Cystinosis is a metabolic hereditary disease characterized by intracellular accumulation of cystine. Affected individuals typically present with proximal tubulopathy before one year of age and eventually progress to end- stage renal failure. Cystine accumulation leads to multi-organ dysfunction. The drug cysteamine reduces the intracellular cystine content. However, cysteamine does not prevent the proximal tubulopathy nor the end- stage renal failure and only delay the progression of the disease. The long-term objective of this project is to develop a new treatment for cystinosis by transplantation of autologous Hematopoietic Stem and Progenitor Cells (HSPC) genetically modified ex vivo to express a functional CTNS gene. Using the mouse model for cystinosis, the Ctns-/- mice, we showed that transplantation of syngeneic Sca1+ HSPC expressing Ctns resulted in abundant bone marrow-derived cell engraftment and significant reductions of cystine content in all the tissues tested. This treatment also prevented the progression of kidney dysfunction. We obtained the same results with ex vivo transduced HSPC using our lentiviral vector construct, pCCL-CTNS, and established the first proof-of-concept in the Ctns-/- mice that this strategy could work in young patients with cystinosis before significant disease progression. After obtaining the approval from the FDA to move forward to a pre- Investigator New Drug (IND) application, we are now proposing the pharmacology/toxicology studies required to obtain an IND for a phase I a clinical trial for cystinosis. This treatment would represent a life-long theray that may prevent kidney transplantation and long-term complications associated with cystinosis. Lentiviral vectors have proven its efficacy for long-term HSPC transduction in mice but also in humans. All the pharmacology/toxicology studies will be done with a pre-clinical batch of the vector pCCL-CTNS produced under Good Manufacturing Practice.
In Specific aim 1, we propose to optimize the transduction of human CD34+ cells using our vector pCCL-CTNS and to test the capacity of the transduced cells to go through lineage-committed progenitors without becoming leukemic using the Colony-Forming Units (CFU) assay. The other in vitro assay to assess genotoxicity of integrating viral vectors is the In Vitro Immortalization (IVIM) assay using murine lineage-negative bone marrow cells. Vector Copy Numbers (VCN) and Vector Integration Sites (VIS) will be determined in the final colonies and clones for both assays.
In Specific aim 2, we will test the efficacy and safety of this strategy in vivo using murine Sca1+ HSPC ex vivo transduced by pCCL-CTNS and transplanted in primary and secondary recipient Ctns-/- mice.

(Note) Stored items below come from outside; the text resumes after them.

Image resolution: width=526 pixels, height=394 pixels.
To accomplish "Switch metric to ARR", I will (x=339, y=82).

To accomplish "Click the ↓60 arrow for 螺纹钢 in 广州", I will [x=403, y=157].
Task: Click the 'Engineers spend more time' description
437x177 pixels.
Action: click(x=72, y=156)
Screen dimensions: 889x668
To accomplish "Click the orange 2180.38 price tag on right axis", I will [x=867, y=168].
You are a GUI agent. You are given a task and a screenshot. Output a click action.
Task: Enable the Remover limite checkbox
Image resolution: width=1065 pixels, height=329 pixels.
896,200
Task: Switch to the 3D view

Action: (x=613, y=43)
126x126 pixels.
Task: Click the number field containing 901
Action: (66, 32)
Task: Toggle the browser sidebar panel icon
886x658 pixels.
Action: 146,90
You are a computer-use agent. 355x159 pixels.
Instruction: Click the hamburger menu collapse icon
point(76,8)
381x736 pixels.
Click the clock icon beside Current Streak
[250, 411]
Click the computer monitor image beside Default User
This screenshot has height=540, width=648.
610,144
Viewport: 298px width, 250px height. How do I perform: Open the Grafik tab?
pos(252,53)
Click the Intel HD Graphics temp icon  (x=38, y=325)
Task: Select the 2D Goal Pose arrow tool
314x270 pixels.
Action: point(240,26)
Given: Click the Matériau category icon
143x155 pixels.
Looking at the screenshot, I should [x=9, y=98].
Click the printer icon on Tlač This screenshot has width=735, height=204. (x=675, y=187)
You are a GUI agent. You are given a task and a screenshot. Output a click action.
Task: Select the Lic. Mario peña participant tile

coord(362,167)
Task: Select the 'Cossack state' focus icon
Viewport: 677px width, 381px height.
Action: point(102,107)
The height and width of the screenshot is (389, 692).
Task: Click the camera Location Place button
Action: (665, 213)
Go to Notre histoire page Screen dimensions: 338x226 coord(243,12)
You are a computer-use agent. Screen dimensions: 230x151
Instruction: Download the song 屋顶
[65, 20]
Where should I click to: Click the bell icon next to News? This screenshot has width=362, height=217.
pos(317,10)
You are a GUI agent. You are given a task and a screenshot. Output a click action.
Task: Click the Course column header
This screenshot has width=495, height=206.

Efficacy will be measured by CTNS expression in blood and tissue samples, tissue cystine levels and renal function. Toxicity will be determined by comprehensive clinical and histological tissue analyses, by assessing VCN and VIS in myeloid and lymphoid cells and detecting potential antibody immunity to CTNS proteins. This work represents the last steps towards a phase I clinical trial for cystinosis and is also a proof of concept to treat other lysosomal storage disorders.
Cystinosis is a hereditary disease characterized by the accumulation of cystine in all the cells of the body leading to cell death and tissue damage to kidneys, liver, eyes, muscle and brain. The long-term objective of this project is to develop a new treatment for cystinosis by using the patient's own bone marrow stem cells for transplantation and to genetically modify them ex vivo to introduce a functional version of the defective gene (CTNS). This proposal represents the pharmacology/toxicology studies required by the FDA to develop a clinical trial for cystinosis and is also a proof of concept to treat other lysosomal storage disorders.